■ **What this task involves**
Return the lines below exactly as they appear, please, starting with the first and ending with the one that contains "Task: Click the search magnifier icon".

(Dataset entries)
########

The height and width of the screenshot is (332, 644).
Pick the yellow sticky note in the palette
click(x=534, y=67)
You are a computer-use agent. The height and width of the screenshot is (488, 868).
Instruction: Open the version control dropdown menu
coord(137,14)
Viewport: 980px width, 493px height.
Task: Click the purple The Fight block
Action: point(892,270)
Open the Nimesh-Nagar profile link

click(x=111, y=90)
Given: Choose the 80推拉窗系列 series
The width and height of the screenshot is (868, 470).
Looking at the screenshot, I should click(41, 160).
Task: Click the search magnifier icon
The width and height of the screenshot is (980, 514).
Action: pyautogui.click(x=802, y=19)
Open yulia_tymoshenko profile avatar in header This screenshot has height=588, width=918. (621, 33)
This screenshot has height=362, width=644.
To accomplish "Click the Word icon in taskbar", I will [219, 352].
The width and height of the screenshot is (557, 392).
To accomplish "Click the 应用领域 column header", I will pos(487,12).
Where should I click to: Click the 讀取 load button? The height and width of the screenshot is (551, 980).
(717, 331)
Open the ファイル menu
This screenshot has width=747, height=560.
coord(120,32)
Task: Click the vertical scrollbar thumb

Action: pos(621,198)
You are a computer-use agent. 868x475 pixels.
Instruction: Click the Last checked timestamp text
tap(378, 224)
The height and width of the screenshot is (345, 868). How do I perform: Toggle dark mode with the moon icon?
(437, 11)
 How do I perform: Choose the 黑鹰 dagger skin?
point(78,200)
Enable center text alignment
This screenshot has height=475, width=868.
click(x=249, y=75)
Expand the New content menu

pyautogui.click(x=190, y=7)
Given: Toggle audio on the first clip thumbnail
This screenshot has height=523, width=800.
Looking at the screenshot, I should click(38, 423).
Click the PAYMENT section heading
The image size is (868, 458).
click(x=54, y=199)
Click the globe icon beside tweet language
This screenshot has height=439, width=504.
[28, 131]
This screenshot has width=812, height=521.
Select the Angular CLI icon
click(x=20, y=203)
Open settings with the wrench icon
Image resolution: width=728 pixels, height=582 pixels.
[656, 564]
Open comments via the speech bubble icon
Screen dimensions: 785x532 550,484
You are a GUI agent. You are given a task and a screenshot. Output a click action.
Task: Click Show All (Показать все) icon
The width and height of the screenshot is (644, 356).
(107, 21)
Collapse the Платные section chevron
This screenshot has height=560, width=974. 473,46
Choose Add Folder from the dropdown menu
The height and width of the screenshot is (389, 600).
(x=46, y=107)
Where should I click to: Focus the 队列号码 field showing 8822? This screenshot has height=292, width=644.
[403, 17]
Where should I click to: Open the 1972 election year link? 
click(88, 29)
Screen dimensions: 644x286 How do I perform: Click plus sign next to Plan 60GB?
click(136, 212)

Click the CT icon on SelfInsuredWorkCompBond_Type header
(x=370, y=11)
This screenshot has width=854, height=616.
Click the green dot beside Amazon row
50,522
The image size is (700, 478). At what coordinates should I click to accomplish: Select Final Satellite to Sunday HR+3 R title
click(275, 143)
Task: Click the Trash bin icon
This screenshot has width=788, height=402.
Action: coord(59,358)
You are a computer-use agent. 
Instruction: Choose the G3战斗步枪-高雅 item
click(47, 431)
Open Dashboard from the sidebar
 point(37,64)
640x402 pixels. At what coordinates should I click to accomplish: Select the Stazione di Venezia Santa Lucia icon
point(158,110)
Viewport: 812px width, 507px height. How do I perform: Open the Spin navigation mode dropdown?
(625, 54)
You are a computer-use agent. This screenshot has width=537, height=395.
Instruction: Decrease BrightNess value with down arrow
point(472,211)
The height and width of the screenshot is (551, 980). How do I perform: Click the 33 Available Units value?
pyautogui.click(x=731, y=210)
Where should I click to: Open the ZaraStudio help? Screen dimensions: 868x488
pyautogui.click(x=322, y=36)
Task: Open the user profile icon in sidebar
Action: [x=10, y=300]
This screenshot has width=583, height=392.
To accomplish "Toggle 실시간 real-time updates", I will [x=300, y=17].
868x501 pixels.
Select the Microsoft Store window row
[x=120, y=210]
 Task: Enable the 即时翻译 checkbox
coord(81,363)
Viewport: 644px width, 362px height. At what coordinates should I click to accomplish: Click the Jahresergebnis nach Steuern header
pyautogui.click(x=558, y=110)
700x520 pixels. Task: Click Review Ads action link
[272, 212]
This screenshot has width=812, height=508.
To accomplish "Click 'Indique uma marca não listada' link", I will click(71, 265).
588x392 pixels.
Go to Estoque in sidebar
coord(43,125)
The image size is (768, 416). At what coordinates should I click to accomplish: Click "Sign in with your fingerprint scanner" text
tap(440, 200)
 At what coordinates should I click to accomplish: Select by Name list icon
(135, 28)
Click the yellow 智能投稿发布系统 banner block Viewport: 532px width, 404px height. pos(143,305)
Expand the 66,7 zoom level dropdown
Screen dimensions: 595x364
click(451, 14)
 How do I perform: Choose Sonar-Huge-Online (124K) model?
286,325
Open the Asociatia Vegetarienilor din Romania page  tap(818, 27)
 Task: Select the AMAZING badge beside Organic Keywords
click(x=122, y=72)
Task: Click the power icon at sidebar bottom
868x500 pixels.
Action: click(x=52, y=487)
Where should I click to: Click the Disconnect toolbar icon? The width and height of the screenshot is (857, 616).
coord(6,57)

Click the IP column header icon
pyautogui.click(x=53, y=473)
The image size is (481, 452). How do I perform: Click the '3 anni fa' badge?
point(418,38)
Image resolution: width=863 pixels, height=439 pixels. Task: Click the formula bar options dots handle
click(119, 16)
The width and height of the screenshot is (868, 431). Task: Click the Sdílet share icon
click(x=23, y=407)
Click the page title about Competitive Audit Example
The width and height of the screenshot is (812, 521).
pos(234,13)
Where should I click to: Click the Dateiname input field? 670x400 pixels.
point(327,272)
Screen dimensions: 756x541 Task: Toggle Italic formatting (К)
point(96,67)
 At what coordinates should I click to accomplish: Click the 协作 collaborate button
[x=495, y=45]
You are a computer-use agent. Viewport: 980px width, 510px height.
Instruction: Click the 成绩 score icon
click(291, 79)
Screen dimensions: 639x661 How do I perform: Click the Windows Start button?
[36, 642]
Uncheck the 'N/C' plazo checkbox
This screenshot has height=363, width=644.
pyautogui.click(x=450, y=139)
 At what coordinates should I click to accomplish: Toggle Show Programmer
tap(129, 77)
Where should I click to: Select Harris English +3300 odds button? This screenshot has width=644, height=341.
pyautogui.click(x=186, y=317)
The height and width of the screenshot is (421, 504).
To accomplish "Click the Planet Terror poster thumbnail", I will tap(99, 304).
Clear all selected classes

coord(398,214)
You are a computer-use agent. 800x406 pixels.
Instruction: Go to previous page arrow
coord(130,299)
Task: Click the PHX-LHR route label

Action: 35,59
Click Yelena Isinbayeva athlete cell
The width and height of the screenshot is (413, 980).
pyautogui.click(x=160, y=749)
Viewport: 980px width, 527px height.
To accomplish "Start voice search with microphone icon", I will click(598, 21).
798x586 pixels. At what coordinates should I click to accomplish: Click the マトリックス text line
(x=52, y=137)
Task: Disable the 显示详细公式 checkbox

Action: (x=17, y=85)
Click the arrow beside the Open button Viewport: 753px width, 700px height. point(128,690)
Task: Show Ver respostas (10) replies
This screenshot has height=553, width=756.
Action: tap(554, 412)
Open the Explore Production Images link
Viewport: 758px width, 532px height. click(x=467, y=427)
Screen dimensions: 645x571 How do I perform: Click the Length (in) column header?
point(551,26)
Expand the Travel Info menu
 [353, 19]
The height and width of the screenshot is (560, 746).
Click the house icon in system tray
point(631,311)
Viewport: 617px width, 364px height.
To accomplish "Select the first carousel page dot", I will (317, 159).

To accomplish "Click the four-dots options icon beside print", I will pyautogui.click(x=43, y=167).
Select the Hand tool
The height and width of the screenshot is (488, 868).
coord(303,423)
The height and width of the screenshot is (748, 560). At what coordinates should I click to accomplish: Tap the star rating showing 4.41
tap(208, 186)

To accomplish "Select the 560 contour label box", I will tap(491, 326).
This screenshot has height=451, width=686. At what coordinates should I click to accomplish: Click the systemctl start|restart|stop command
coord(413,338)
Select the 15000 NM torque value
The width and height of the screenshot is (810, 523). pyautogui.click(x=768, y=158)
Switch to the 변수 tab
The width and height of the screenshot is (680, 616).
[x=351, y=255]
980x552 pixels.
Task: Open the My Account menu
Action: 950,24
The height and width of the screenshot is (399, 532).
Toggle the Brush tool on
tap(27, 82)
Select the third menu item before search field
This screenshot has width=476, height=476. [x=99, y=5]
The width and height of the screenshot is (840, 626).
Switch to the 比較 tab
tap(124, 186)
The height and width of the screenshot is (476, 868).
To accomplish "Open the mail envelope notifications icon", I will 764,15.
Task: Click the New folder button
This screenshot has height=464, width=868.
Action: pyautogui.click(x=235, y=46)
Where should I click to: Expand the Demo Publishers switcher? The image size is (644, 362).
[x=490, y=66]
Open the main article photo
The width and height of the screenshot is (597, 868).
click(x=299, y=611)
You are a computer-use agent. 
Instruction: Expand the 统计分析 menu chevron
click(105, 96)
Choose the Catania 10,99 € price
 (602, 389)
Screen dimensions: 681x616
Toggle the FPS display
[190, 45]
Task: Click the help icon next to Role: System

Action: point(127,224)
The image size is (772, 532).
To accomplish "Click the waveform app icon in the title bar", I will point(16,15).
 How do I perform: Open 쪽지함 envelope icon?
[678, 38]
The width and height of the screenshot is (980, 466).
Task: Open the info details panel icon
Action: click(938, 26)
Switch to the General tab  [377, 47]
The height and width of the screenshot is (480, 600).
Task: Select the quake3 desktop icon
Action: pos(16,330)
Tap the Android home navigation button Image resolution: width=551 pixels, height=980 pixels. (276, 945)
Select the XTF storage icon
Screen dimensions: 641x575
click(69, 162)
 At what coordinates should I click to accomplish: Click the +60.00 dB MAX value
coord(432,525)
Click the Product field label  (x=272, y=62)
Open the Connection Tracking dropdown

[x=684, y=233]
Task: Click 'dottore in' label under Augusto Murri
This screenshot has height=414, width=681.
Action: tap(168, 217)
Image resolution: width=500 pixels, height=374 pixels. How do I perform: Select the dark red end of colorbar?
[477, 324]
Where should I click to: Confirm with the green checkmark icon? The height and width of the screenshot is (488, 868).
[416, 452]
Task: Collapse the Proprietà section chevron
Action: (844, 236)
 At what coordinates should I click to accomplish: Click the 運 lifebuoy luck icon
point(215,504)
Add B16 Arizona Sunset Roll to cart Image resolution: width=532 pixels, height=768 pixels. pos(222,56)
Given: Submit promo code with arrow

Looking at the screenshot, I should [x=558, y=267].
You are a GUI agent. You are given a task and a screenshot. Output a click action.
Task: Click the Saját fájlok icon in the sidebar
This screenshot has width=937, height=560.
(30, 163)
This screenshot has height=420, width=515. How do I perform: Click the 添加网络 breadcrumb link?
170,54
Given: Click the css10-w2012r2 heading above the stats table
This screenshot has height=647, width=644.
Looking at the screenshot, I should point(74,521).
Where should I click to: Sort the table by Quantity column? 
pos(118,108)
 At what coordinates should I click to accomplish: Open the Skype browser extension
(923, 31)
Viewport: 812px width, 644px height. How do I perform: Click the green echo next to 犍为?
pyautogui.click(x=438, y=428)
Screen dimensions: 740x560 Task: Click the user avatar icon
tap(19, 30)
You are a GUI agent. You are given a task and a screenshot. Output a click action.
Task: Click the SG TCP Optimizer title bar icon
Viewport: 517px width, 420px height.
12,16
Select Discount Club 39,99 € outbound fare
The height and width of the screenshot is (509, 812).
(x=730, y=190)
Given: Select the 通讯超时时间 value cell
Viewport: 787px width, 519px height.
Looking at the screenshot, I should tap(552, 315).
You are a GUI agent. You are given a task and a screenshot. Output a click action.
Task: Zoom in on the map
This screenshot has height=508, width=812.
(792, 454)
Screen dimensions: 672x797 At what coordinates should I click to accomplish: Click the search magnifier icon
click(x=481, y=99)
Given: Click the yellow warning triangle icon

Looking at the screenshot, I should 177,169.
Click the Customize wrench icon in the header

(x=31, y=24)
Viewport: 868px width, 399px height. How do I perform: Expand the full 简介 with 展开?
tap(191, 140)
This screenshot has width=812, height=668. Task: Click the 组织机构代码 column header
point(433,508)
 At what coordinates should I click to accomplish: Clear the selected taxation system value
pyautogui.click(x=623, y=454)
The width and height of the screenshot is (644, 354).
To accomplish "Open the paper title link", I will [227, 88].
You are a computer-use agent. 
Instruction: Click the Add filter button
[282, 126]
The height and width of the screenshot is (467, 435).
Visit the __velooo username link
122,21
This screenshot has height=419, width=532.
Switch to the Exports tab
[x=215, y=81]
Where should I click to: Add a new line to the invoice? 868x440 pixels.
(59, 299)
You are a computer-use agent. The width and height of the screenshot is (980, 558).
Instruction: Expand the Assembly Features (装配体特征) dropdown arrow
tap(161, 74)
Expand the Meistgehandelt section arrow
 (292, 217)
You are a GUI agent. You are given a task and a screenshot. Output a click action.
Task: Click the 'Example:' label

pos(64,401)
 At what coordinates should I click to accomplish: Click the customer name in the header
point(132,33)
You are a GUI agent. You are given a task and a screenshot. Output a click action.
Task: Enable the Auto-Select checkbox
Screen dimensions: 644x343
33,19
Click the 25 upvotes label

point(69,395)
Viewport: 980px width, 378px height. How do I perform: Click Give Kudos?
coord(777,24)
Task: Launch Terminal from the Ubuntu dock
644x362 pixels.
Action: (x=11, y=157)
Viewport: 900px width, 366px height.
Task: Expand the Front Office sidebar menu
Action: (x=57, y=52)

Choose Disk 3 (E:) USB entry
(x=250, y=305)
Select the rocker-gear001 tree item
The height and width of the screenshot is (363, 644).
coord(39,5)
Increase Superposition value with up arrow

########

■ **Your solution**
The height and width of the screenshot is (332, 644).
Pick the yellow sticky note in the palette
click(x=534, y=67)
You are a computer-use agent. The height and width of the screenshot is (488, 868).
Instruction: Open the version control dropdown menu
coord(137,14)
Viewport: 980px width, 493px height.
Task: Click the purple The Fight block
Action: point(892,270)
Open the Nimesh-Nagar profile link

click(x=111, y=90)
Given: Choose the 80推拉窗系列 series
The width and height of the screenshot is (868, 470).
Looking at the screenshot, I should click(41, 160).
Task: Click the search magnifier icon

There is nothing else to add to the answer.